Re: [PATCH 0.14] oom detection rework v6

From: Joonsoo Kim
Date: Wed May 11 2016 - 22:23:36 EST


On Tue, May 10, 2016 at 11:43:48AM +0200, Michal Hocko wrote:
> On Tue 10-05-16 15:41:04, Joonsoo Kim wrote:
> > 2016-05-05 3:16 GMT+09:00 Michal Hocko <mhocko@xxxxxxxxxx>:
> > > On Wed 04-05-16 23:32:31, Joonsoo Kim wrote:
> > >> 2016-05-04 17:47 GMT+09:00 Michal Hocko <mhocko@xxxxxxxxxx>:
> [...]
> > >> > progress. What is the usual reason to disable compaction in the first
> > >> > place?
> > >>
> > >> I don't disable it. But, who knows who disable compaction? It's been *not*
> > >> a long time that CONFIG_COMPACTION is default enable. Maybe, 3 years?
> > >
> > > I would really like to hear about real life usecase before we go and
> > > cripple otherwise deterministic algorithms. It might be very well
> > > possible that those configurations simply do not have problems with high
> > > order allocations because they are too specific.
>
> Sorry for insisting but I would really like to hear some answer for
> this, please.

I don't know. Who knows? How you can make sure that? And, I don't like
below fixup. Theoretically, it could retry forever.

>
> [...]
> > >> > diff --git a/mm/page_alloc.c b/mm/page_alloc.c
> > >> > index 2e7e26c5d3ba..f48b9e9b1869 100644
> > >> > --- a/mm/page_alloc.c
> > >> > +++ b/mm/page_alloc.c
> > >> > @@ -3319,6 +3319,24 @@ should_compact_retry(struct alloc_context *ac, unsigned int order, int alloc_fla
> > >> > enum migrate_mode *migrate_mode,
> > >> > int compaction_retries)
> > >> > {
> > >> > + struct zone *zone;
> > >> > + struct zoneref *z;
> > >> > +
> > >> > + if (order > PAGE_ALLOC_COSTLY_ORDER)
> > >> > + return false;
> > >> > +
> > >> > + /*
> > >> > + * There are setups with compaction disabled which would prefer to loop
> > >> > + * inside the allocator rather than hit the oom killer prematurely. Let's
> > >> > + * give them a good hope and keep retrying while the order-0 watermarks
> > >> > + * are OK.
> > >> > + */
> > >> > + for_each_zone_zonelist_nodemask(zone, z, ac->zonelist, ac->high_zoneidx,
> > >> > + ac->nodemask) {
> > >> > + if(zone_watermark_ok(zone, 0, min_wmark_pages(zone),
> > >> > + ac->high_zoneidx, alloc_flags))
> > >> > + return true;
> > >> > + }
> > >> > return false;
> [...]
> > My benchmark is too specific so I make another one. It does very
> > simple things.
> >
> > 1) Run the system with 256 MB memory and 2 GB swap
> > 2) Run memory-hogger which takes (anonymous memory) 256 MB
> > 3) Make 1000 new processes by fork (It will take 16 MB order-2 pages)
> >
> > You can do it yourself with above instructions.
> >
> > On current upstream kernel without CONFIG_COMPACTION, OOM doesn't happen.
> > On next-20160509 kernel without CONFIG_COMPACTION, OOM happens when
> > roughly *500* processes forked.
> >
> > With CONFIG_COMPACTION, OOM doesn't happen on any kernel.
>
> Does the patch I have posted helped?

I guess that it will help but please do it by yourself. It's simple.

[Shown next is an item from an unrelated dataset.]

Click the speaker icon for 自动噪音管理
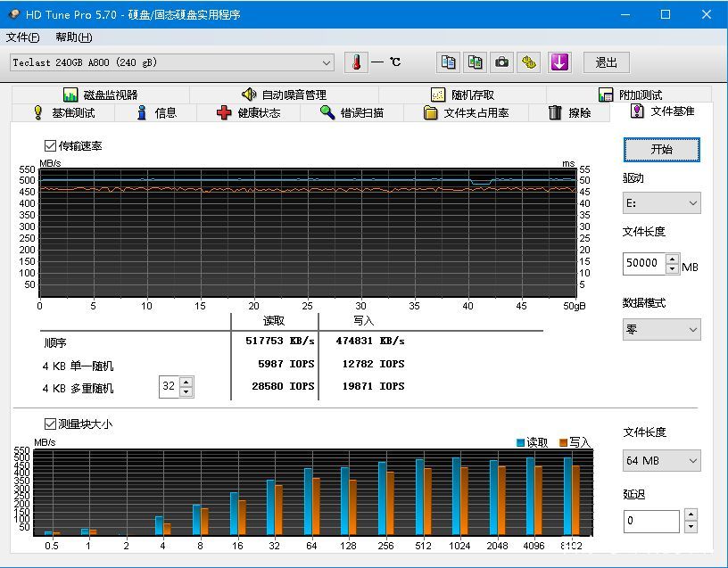 [251, 94]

> > Other kernels doesn't trigger OOM even if I make 10000 new processes.
>
> Is this an usual load on !CONFIG_COMPACTION configurations?

I don't know. User-space developer doesn't take care about kernel
configuration and it seems that fork 500 times when memory is full is
not a corner case to me.

> > This example is very intuitive and reasonable. I think that it's not
> > artificial. It has enough swap space so OOM should not happen.
>
> I am not really convinced this is true actually. You can have an
> arbitrary amount of the swap space yet it still won't help you
> because more reclaimed memory simply doesn't imply a more continuous
> memory. This is a fundamental problem. So I think that relying on
> !CONFIG_COMPACTION for heavy fork (or other high order) loads simply
> never works reliably.

I think that you don't understand how powerful the reclaim and
compaction are. In the system with large disk swap, what compaction can do
is also possible for reclaim. Reclaim can do more.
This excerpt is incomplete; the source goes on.